In January 2021 we helped 804 local people with 2,498 advice issues. The two main advice areas were Benefits and Debt. Each month we identify issues which are causing undue hardship and stress to our clients. In January 2021 these included:
Benefits Cap
The Benefits Cap limits the total amount of benefits people can get even when they have been assessed as needing a higher level of benefits to meet their essential living expenses. So, the Cap can cause vulnerable people severe hardship and act as a disincentive to work.

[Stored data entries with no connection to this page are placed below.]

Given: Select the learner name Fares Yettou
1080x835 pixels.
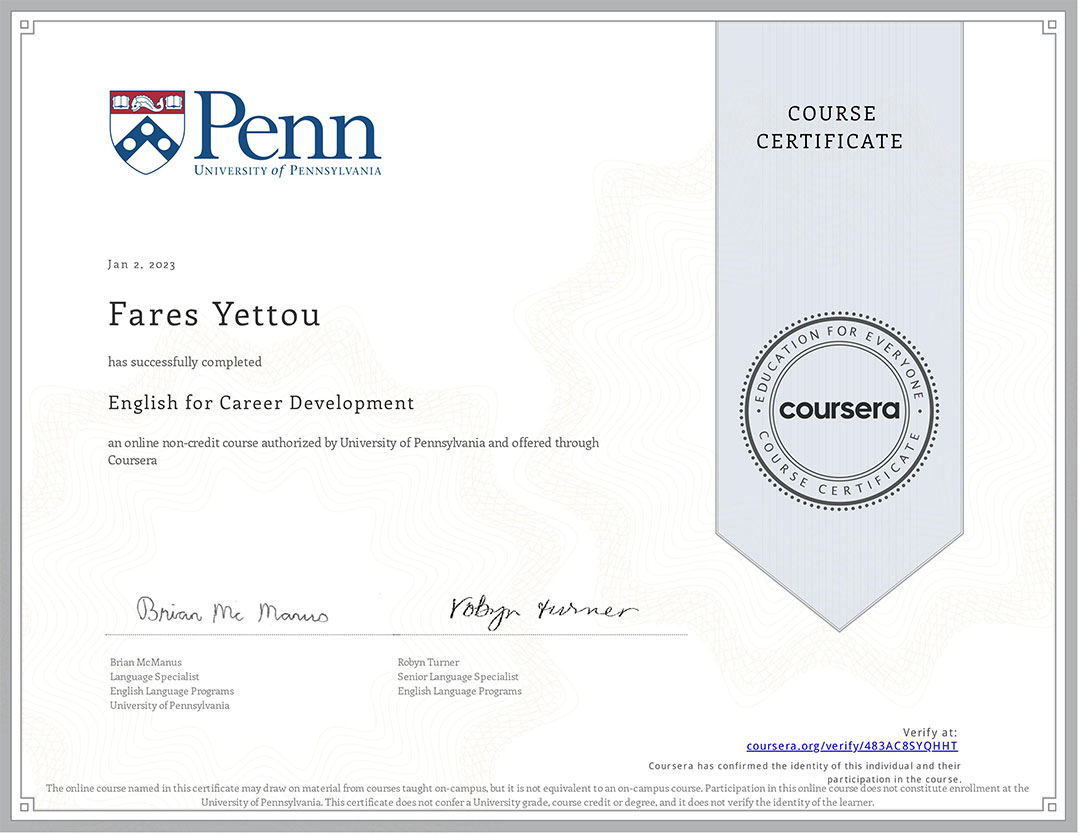Looking at the screenshot, I should tap(214, 314).
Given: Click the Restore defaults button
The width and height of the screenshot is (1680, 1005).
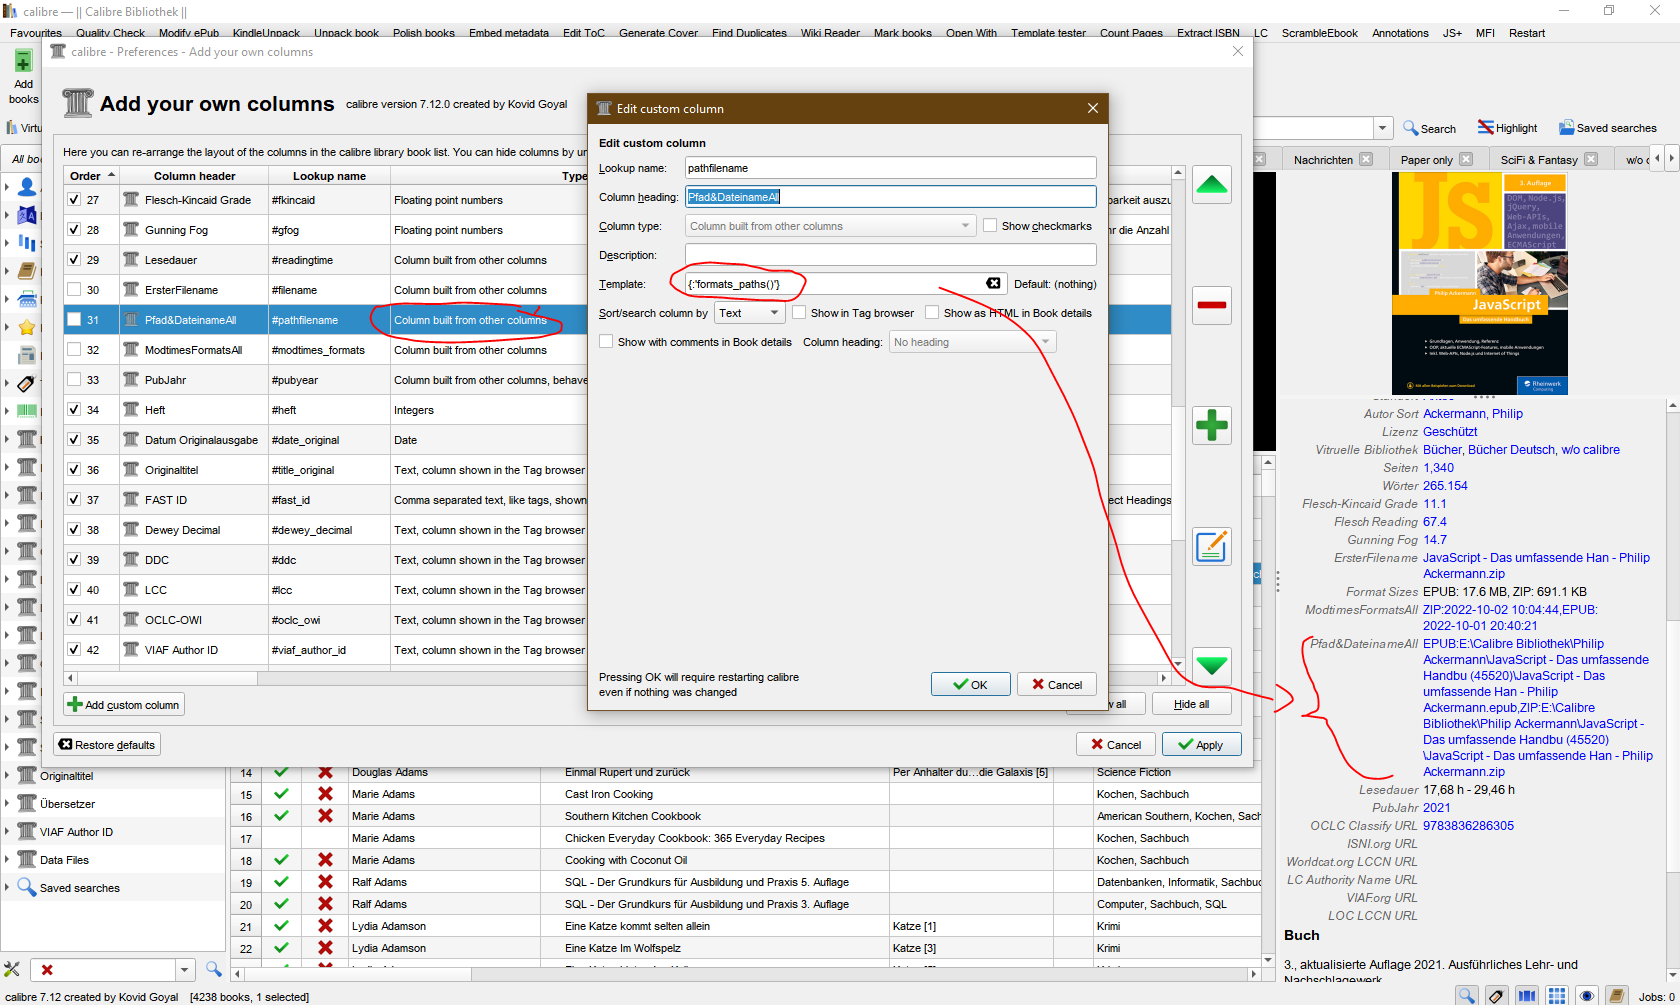Looking at the screenshot, I should pyautogui.click(x=107, y=745).
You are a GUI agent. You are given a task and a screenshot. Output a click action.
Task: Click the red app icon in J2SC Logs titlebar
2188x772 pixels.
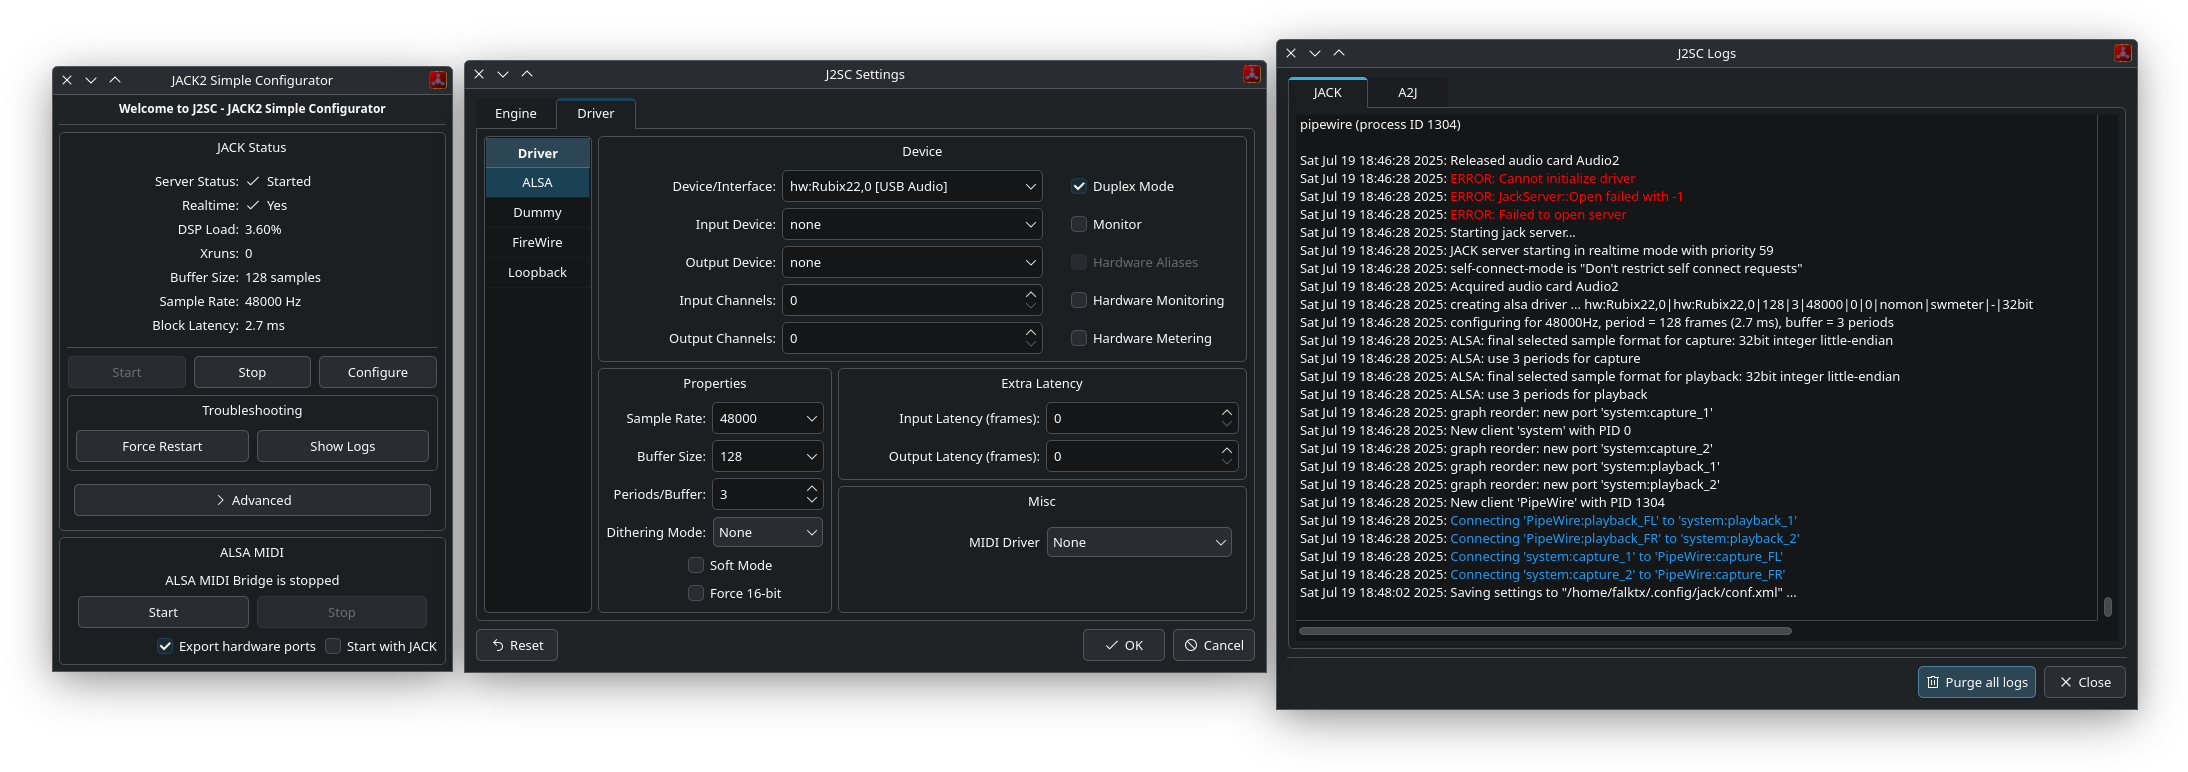pyautogui.click(x=2122, y=53)
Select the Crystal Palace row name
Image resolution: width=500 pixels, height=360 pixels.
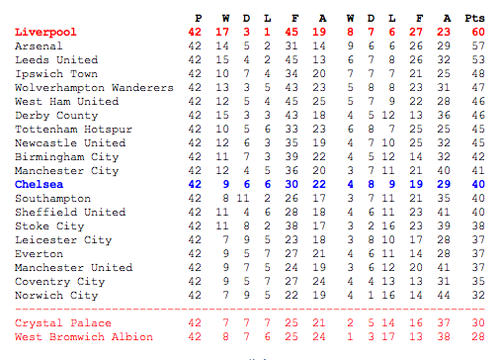coord(63,323)
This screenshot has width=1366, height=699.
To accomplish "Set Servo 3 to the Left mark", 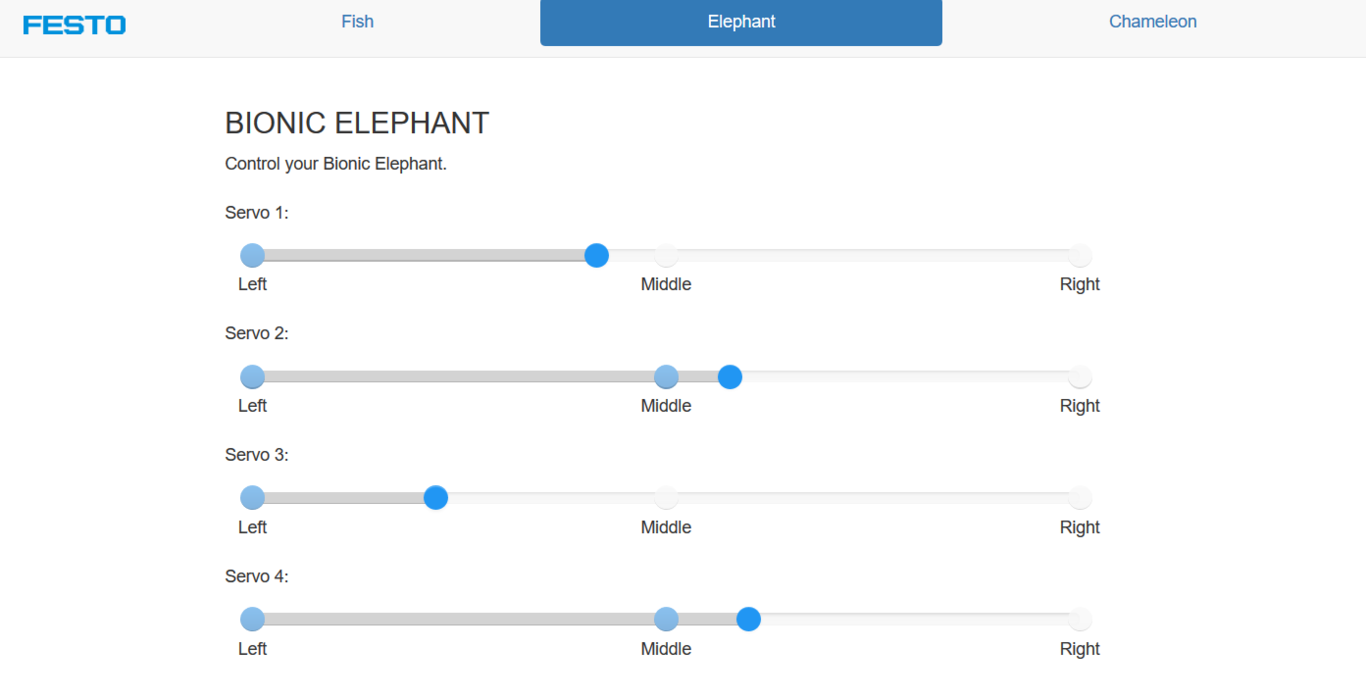I will 253,498.
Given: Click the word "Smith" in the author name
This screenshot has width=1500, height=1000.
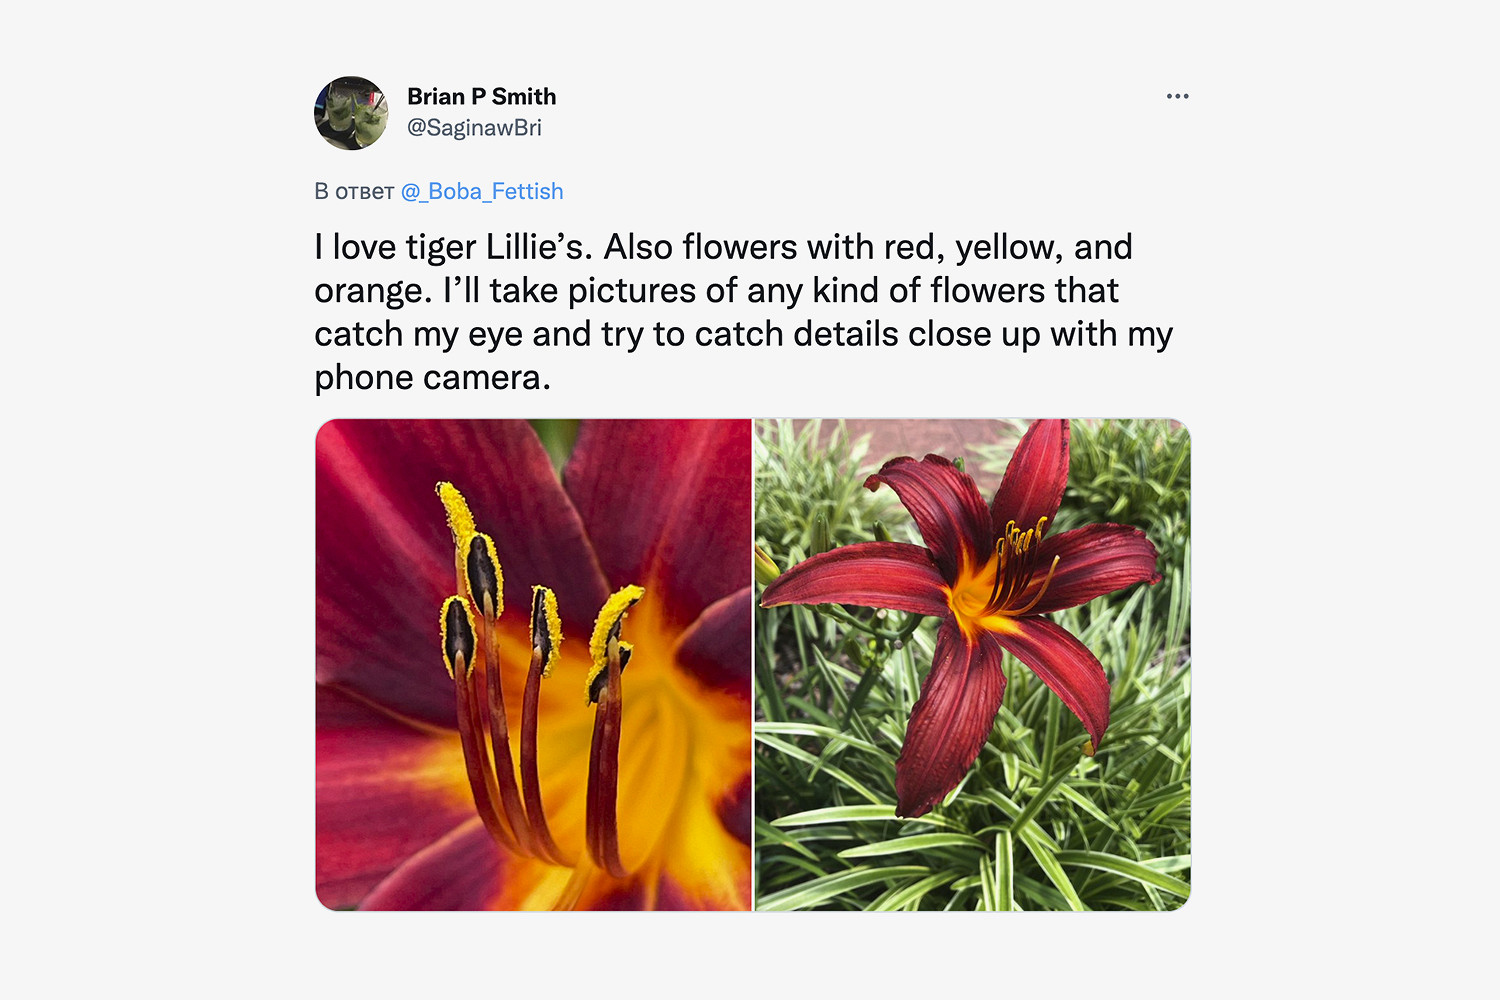Looking at the screenshot, I should point(524,96).
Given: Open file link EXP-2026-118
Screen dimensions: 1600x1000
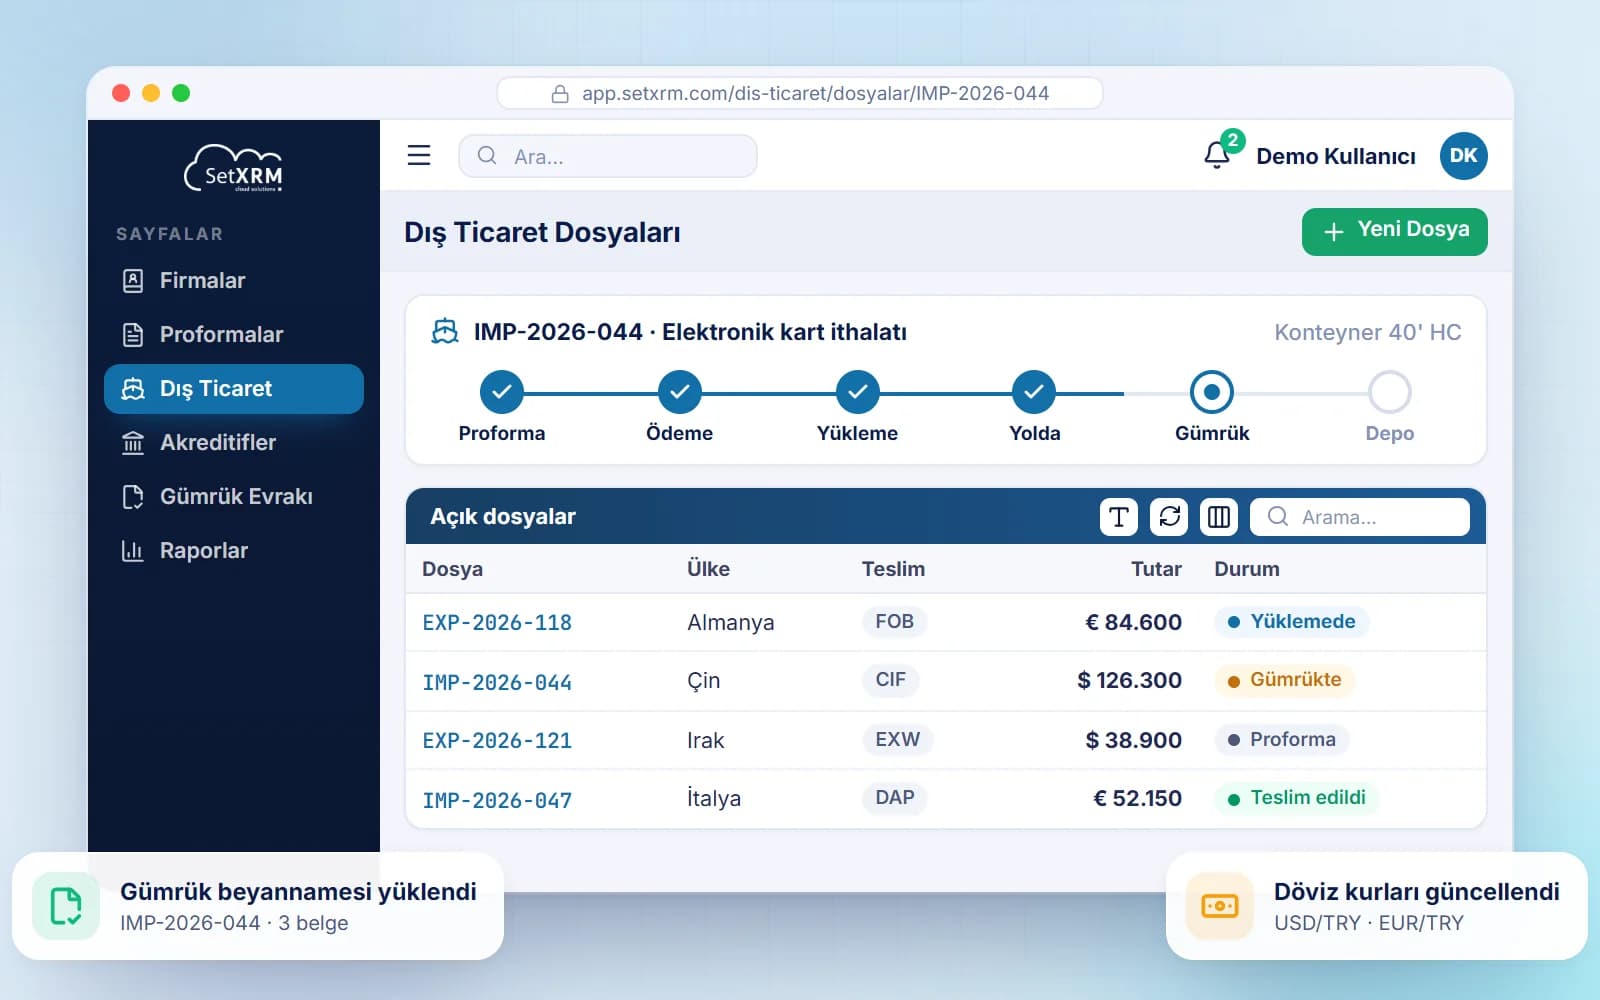Looking at the screenshot, I should [497, 622].
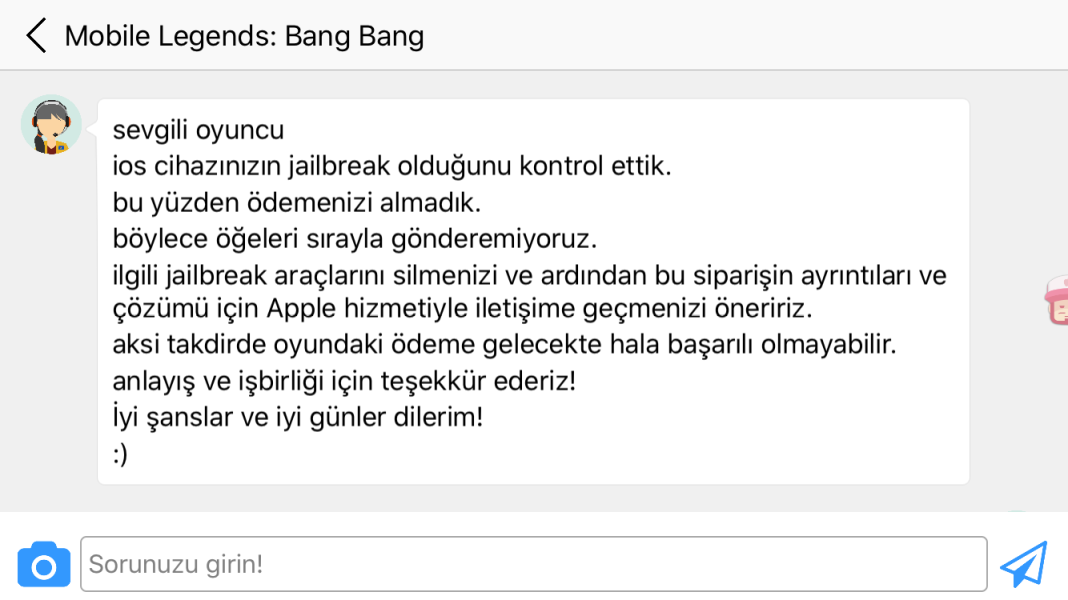Image resolution: width=1068 pixels, height=600 pixels.
Task: Tap the back arrow in the header
Action: tap(37, 36)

- One of our clients, who was homeless and is unable to work, now lives in emergency accommodation, renting a room in a house for £950 per month. The high rent means he is subject to the Benefit Cap, and after paying rent he has only £260 per month left for all living costs and essentials. He is struggling to pay for food and electricity.
- A client who receives Carer’s Allowance (CA) for a disabled daughter as well as Housing Benefit and Child Tax Credit is keen to work, and has a part-time job earning less than £128 per week. She occasionally receives an unsolicited bonus from her employer which takes her over the £128 a week limit for CA. When CA stops, the Benefits Cap kicks in, and for the sake of a small increase in her weekly earnings, her overall income is reduced by £230 per week. This is unfair and a disincentive for her to work.
Our Call for Action: The Benefits Cap should be eliminated so that people can receive the benefits which they need to live on and to which they are entitled.
Poor Administration of Personal Independence Payments (PIP)
In January, several of our clients were unnecessarily stressed and experienced financial hardship because their PIP claims had been rejected or stopped due to a flawed health assessment that ignored clear medical evidence. In some cases, DWP has intervened before our clients’ tribunal appeals were heard to change their decisions and grant our clients’ claims. This is a welcome new development but does not reduce the anxiety and hardship caused by DWP’s original wrong decisions.
One of our clients, who has multiple disabilities and clear evidence of a deteriorating health condition, has had her PIP stopped for the third time on renewal, with no reason given and no reference to the evidence of her deteriorating health. She has previously had two such stoppages, and each time had to go through an appeals procedure to get them reinstated. In view of the medical evidence there is no justification for her to have been subjected repeatedly to this agonising procedure.
Our Call for Action: The way in which PIP health assessments are carried out needs urgent reform, and, where there is clear evidence of an incurable or deteriorating health condition, PIP awards should be renewed on this evidence without further reassessment.
Poor Administration of Universal Credit (UC)
Clients regularly ask us for help with their UC because of poor administration. Recently DWP made a succession of errors in calculating a client’s UC award. Since the online system does not keep a record of each change, it is very hard for the client, and us, to follow progress and understand whether DWP has yet got its calculations right.
Our Call for Action: We plan to re-establish a local point of contact with DWP in Richmond so that we can work together to identify these issues and find solutions.
Our Current Campaigns
- #KeepTheLifeline – We are contributing to a national campaign by Citizens Advice and other charities to press the Chancellor to retain the temporary £20 a week increase to Universal Credit from April onwards.
- Other problems with the £20 increase – We have written to our local MPs to ask them to urge the government to extend the increase to all benefits, not just Universal Credit, and to remove the impact of the Benefit Cap in preventing those subject to the Benefit Cap from getting the increase.
- Disability benefits – We are contributing to national Citizens Advice research on clients’ experiences of disability benefits in preparation for the government’s forthcoming Green Paper.
- Freeing up under occupied social housing – There is a shortage of social housing in Richmond, particularly for families. We are planning to work with Richmond Council and local housing associations on ways to help tenants to move from under occupied properties where they wish to do so. This will free up larger properties for families on Richmond’s homelessness and housing registers.
- Social Housing tenants’ issues – We are working with local housing associations in Richmond to address recurrent problems with tenants’ rent arrears, repairs and neighbour harassment issues.